:: Excerpted data

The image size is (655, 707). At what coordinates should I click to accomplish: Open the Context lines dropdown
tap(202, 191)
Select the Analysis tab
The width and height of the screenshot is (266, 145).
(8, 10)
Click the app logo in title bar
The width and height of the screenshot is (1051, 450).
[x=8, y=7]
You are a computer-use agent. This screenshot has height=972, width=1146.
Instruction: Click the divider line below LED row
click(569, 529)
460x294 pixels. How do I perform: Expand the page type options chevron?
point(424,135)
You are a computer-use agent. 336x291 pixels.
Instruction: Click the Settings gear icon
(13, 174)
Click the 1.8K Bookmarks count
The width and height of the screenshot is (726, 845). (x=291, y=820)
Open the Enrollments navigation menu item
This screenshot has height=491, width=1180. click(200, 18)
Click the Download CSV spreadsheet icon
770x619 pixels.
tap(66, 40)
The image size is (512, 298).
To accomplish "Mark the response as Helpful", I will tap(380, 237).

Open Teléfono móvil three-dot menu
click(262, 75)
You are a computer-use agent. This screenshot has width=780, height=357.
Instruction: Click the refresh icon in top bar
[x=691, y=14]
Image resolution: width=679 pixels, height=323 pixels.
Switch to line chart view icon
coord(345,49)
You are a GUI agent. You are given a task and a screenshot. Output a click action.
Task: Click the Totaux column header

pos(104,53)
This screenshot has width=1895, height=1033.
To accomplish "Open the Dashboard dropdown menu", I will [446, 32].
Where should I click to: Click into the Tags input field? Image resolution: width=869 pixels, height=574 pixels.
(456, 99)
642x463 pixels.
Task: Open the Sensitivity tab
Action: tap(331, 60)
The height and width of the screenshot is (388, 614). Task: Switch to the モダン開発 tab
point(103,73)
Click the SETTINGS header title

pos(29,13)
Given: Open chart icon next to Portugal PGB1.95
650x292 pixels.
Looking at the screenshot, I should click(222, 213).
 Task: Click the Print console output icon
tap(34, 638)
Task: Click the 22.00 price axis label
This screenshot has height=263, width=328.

::::

→ **Description of the task**: Your job is to return all lines above that hold the word "computer".

→ **Written answer**:
You are a computer-use agent. This screenshot has height=972, width=1146.
You are a computer-use agent. 336x291 pixels.
You are a computer-use agent. This screenshot has width=780, height=357.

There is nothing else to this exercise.